§ WORK TO BE COMPLETED
Repeat what the lines below say, word for word, and skip every image.
BEGIN DATA RECORDS
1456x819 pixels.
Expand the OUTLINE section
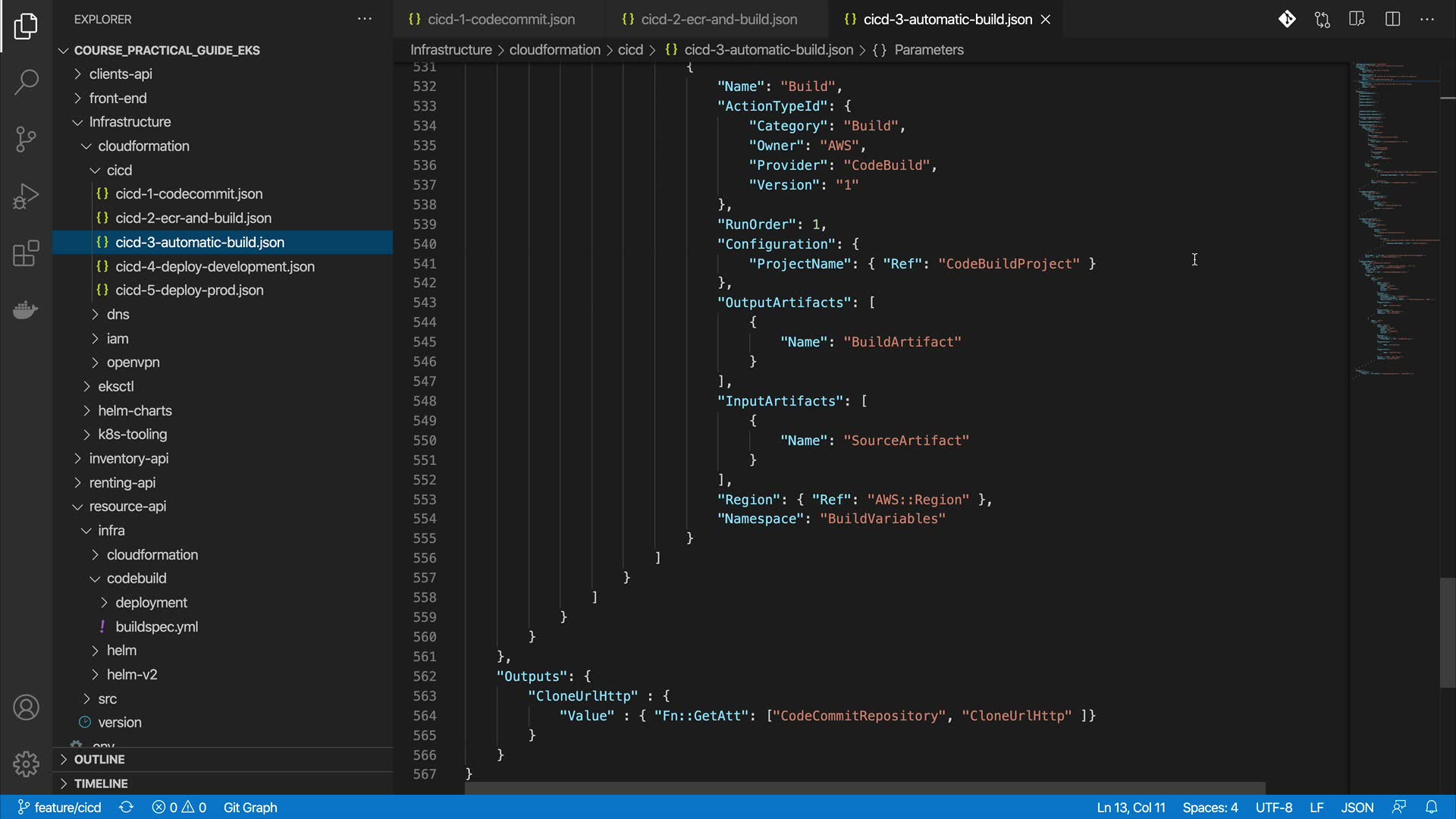point(99,759)
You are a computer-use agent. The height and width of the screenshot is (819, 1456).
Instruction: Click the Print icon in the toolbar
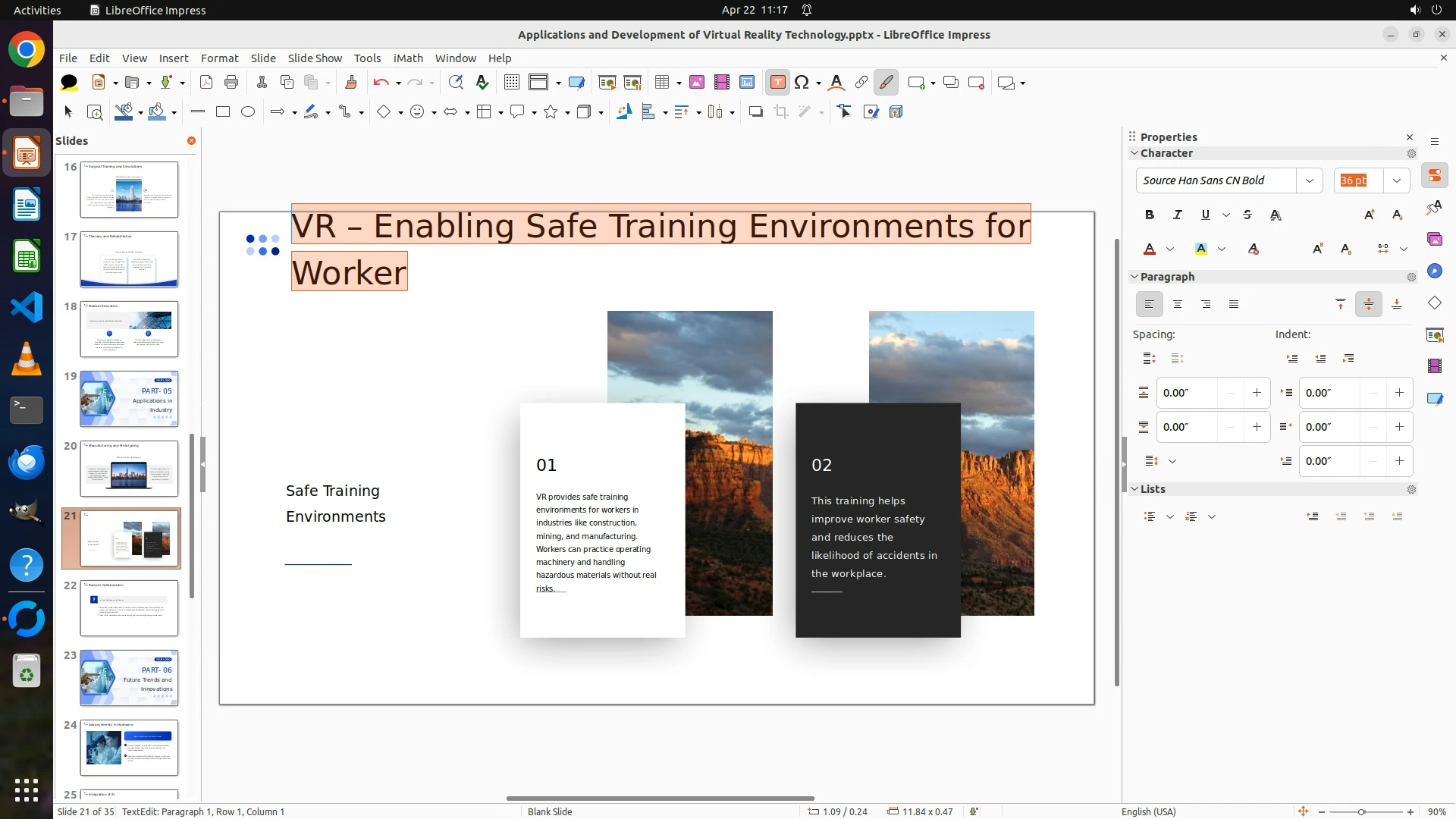point(231,83)
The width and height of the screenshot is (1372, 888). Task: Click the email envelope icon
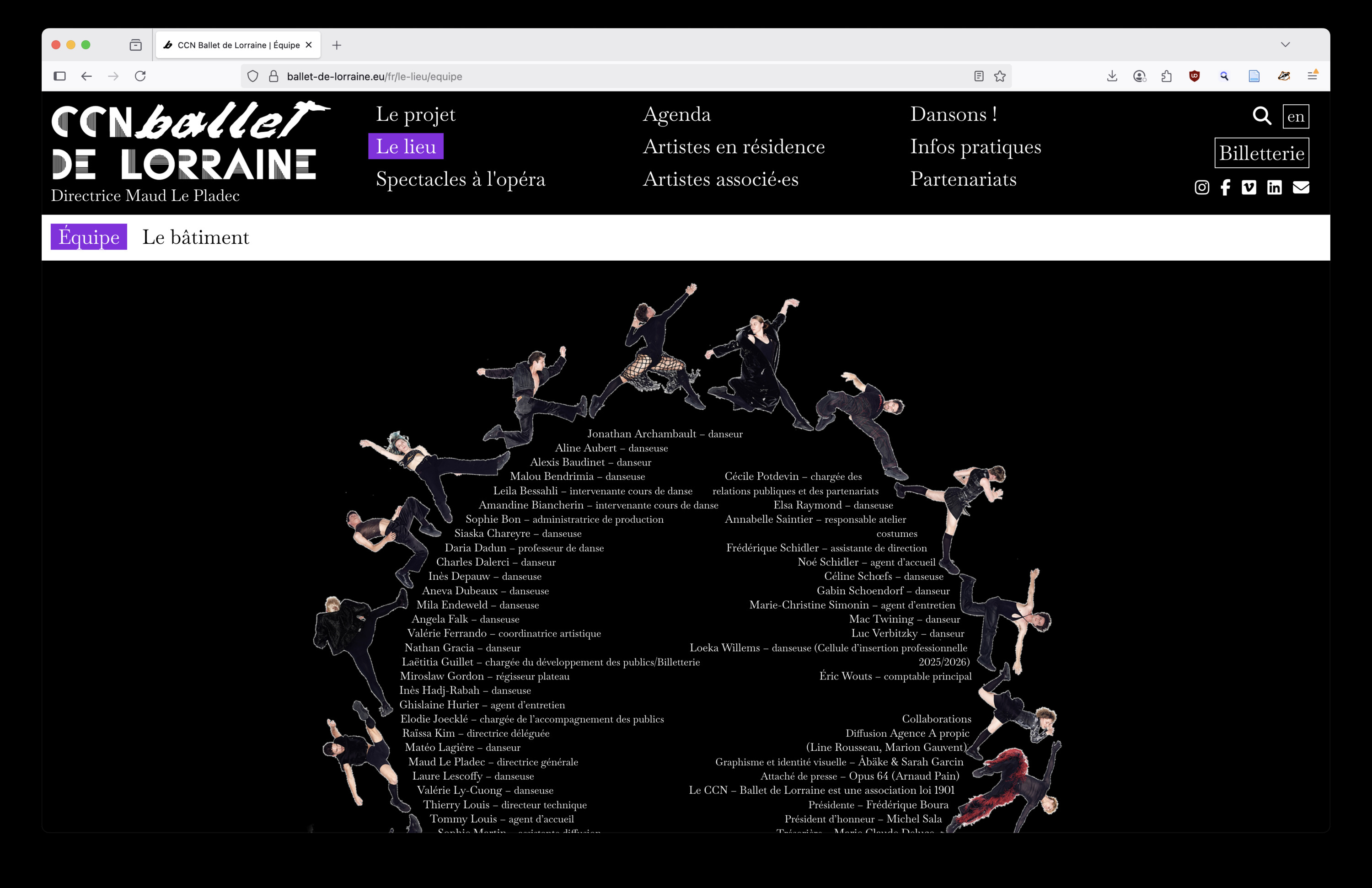tap(1301, 187)
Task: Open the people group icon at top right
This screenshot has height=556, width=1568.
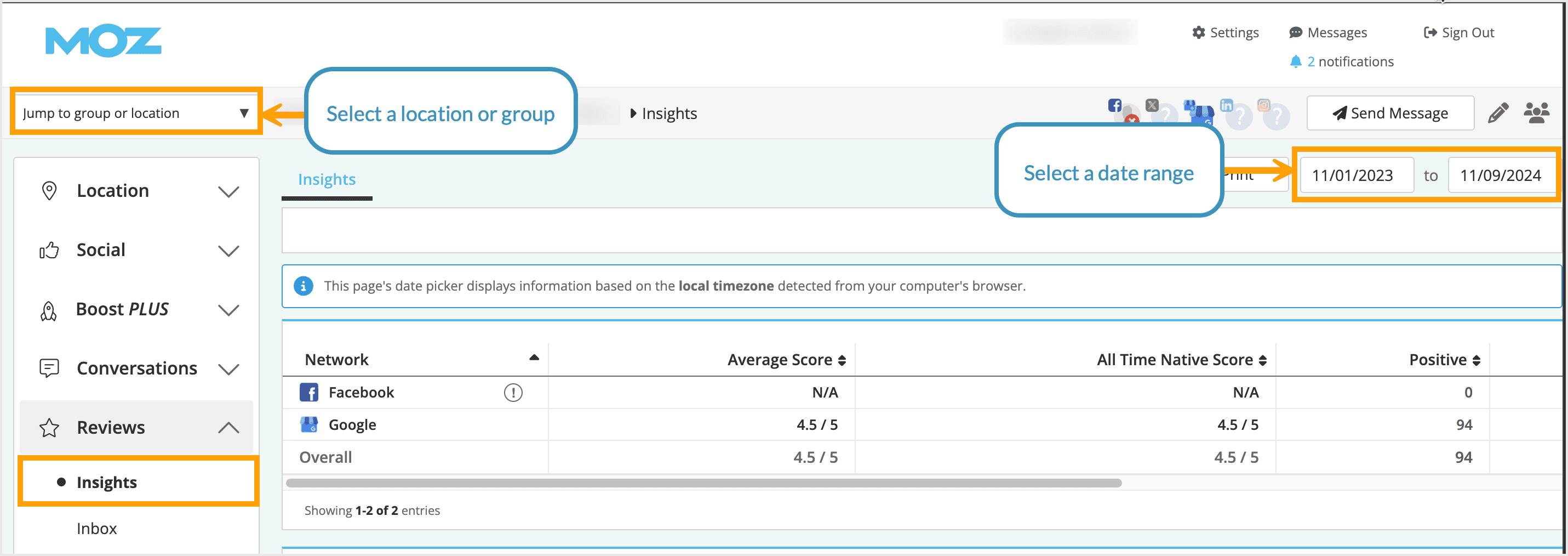Action: 1536,112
END DATA RECORDS
§ ANSWER SPACE
1456x819 pixels.
Expand the OUTLINE section
point(99,759)
You are a computer-use agent. The height and width of the screenshot is (819, 1456).
Instruction: Click the Print icon in the toolbar
point(231,83)
The width and height of the screenshot is (1372, 888). Task: Click the email envelope icon
tap(1301, 187)
Task: Open the people group icon at top right
This screenshot has height=556, width=1568.
Action: 1536,112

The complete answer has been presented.